Start of Material provided

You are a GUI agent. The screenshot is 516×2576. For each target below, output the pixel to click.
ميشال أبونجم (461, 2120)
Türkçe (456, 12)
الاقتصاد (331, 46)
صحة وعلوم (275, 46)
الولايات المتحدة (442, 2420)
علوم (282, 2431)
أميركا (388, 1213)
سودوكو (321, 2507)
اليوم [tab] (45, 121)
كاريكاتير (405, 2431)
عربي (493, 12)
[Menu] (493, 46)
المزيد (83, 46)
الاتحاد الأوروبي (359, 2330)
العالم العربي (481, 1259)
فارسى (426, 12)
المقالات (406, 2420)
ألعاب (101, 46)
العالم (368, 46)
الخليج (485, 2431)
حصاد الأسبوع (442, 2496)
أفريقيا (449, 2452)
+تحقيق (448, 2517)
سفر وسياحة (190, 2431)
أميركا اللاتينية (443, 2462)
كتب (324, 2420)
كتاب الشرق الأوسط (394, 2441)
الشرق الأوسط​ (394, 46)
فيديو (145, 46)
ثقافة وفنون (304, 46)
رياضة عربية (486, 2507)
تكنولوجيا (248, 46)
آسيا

End of Material provided

What to produce – Would you please transcribe all of the entries above exactly?

Finished task –
You are a GUI agent. The screenshot is 516×2576. For each target below, output the pixel to click.
ميشال أبونجم (461, 2120)
Türkçe (456, 12)
الاقتصاد (331, 46)
صحة وعلوم (275, 46)
الولايات المتحدة (442, 2420)
علوم (282, 2431)
أميركا (388, 1213)
سودوكو (321, 2507)
اليوم [tab] (45, 121)
كاريكاتير (405, 2431)
عربي (493, 12)
[Menu] (493, 46)
المزيد (83, 46)
الاتحاد الأوروبي (359, 2330)
العالم العربي (481, 1259)
فارسى (426, 12)
المقالات (406, 2420)
ألعاب (101, 46)
العالم (368, 46)
الخليج (485, 2431)
حصاد الأسبوع (442, 2496)
أفريقيا (449, 2452)
+تحقيق (448, 2517)
سفر وسياحة (190, 2431)
أميركا اللاتينية (443, 2462)
كتب (324, 2420)
كتاب الشرق الأوسط (394, 2441)
الشرق الأوسط​ (394, 46)
فيديو (145, 46)
ثقافة وفنون (304, 46)
رياضة عربية (486, 2507)
تكنولوجيا (248, 46)
آسيا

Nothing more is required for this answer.